The CAS key lab of quantum information made a significant progress in the field of experimental quantum optics. Under the lead of Prof. GUO Guangcan, Prof. LI Chuanfeng, Prof. XIANG Guoyong and collaborators introduced a circuit for cyclic inter-conversion between two different quantum resource, coherence and discord (a kind of quantum correlations). These results were published by Physical Review Letters on 2nd August.
In quantum science, there is continuing interest in isolating resources that quantify features of non-classicality, and thus underly advantaged quantum information processing. Recently there has been growing evidence that in certain settings different resources can be interconverted, allowing us to consume local non-classicality to create quantum correlations with an ancillary system and vice versa. They can provide ways of validating potential new resources in the context of more established resource theories, and inspire fresh perspectives on how such resources can lead to practical advantage.
Prof. XIANG Guoyong from USTC, Prof. Mile Gu from Nanyang Technological University and their collaborators from Peking University and Tsinghua University leverage these ideas by designing a quantum circuit that cyclically inter-converts between coherence and discord and implement it using discrete photonics. The first half cycle experimentally realizes a recently proposed protocol for converting coherence to discord [Phys. Rev. Lett. 116, 160407 (2016)], where coherence on one input system is converted to discordant correlations between it and a suitable ancilla. The second adapts theoretical and experimental techniques in coherence distillation and steering [Phys. Rev. Lett. 116, 070402 (2016), Optica 4 , 454 (2017)], whereby we restore coherence in the original input system via measurement of the correlated ancilla. And they test the cyclic inter-conversion for both pure and mixed inputs. From the experimental results, we find that the vast majority of the coherence (86%) is converted into discord (blue squares) in the first stage of conversion. And in the second stage of the experiment, they restores the coherence of system A by measurement of B, where we retrieve most of the coherence originally in A (around 80%, see red triangles).
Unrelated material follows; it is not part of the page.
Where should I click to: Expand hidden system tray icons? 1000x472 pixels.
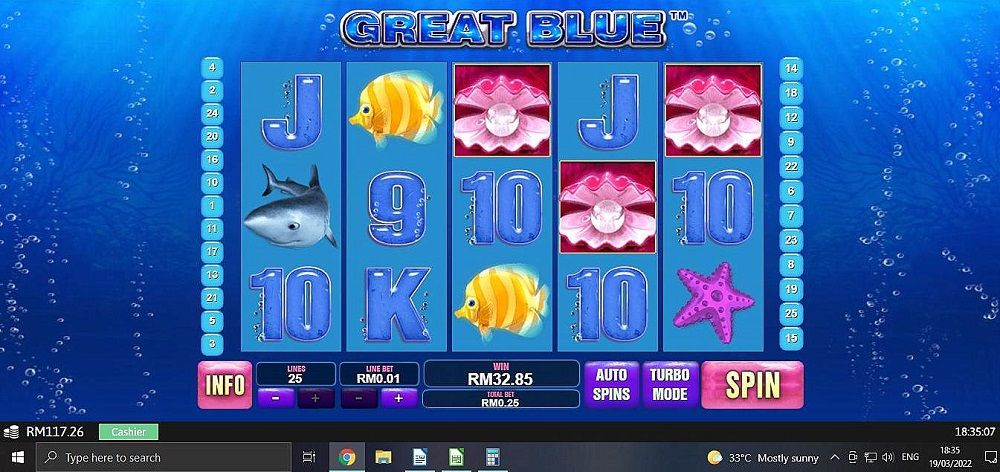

Fig Theoretical proposed circuit and experimental set up
The work is strongly praised by the referees, writing, “The theoretical contribution is an important milestone, as essentially all future work on both quantum coherence and discord needs to now compare their results with the other subfield ”.
The first author of this work is Graduate student WU Kangda. The corresponding authors are Prof. XIANG guoyong and Prof. GU mile. This work is supported by National Natural Science Foundation of China, the National Key R & D Program, China Postdoctoral Science Foundation, the National Research Foundation of Singapore and in particular NRF Award.